(The input Opens)

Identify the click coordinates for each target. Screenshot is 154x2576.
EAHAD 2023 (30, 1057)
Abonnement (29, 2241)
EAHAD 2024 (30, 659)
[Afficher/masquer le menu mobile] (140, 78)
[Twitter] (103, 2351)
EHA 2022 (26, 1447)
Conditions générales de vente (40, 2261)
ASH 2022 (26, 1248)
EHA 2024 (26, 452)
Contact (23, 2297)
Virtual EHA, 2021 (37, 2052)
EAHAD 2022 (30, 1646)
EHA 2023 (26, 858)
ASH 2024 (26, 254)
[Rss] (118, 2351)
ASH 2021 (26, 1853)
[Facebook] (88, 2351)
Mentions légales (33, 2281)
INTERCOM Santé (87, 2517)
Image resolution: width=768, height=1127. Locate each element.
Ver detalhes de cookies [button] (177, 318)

(The input Closes)
(The input Opens)

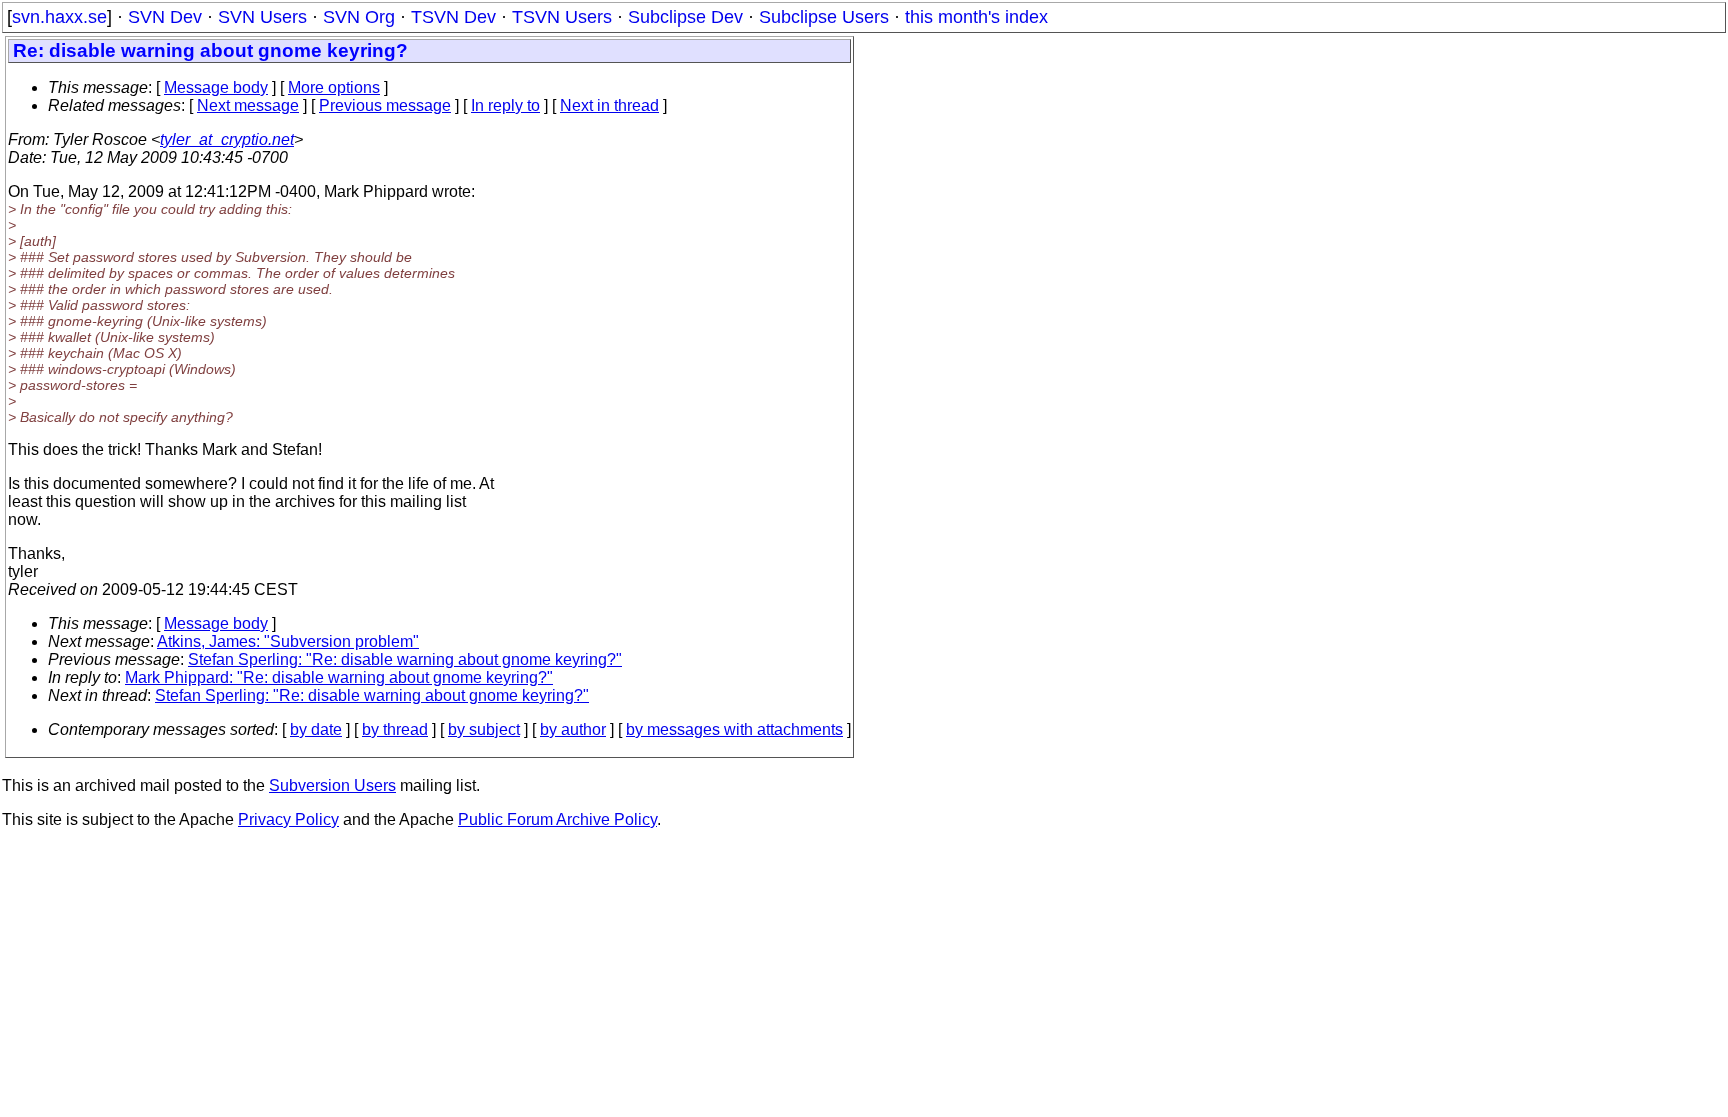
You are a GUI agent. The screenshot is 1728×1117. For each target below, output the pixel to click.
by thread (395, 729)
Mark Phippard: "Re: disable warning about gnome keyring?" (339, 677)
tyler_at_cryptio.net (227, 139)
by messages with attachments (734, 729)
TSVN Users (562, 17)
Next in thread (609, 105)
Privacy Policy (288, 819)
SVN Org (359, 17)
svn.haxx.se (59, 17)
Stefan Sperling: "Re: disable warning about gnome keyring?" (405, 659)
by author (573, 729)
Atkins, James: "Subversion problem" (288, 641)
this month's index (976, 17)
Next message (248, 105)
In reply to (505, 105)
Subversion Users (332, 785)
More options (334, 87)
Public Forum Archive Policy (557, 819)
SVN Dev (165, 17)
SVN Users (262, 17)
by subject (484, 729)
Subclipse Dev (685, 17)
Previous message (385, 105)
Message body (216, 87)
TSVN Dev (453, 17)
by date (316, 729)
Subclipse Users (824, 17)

(The input Closes)

Prompt: Above are the records; print exactly the lines from the line with "Virtual EHA, 2021 (37, 2052)" to the line with "Ver detalhes de cookies [button] (177, 318)", including both, and nothing else.

Output for this exercise:
Virtual EHA, 2021 (37, 2052)
EAHAD 2022 (30, 1646)
EHA 2023 (26, 858)
ASH 2024 (26, 254)
[Rss] (118, 2351)
ASH 2021 (26, 1853)
[Facebook] (88, 2351)
Mentions légales (33, 2281)
INTERCOM Santé (87, 2517)
Image resolution: width=768, height=1127. Locate each element.
Ver detalhes de cookies [button] (177, 318)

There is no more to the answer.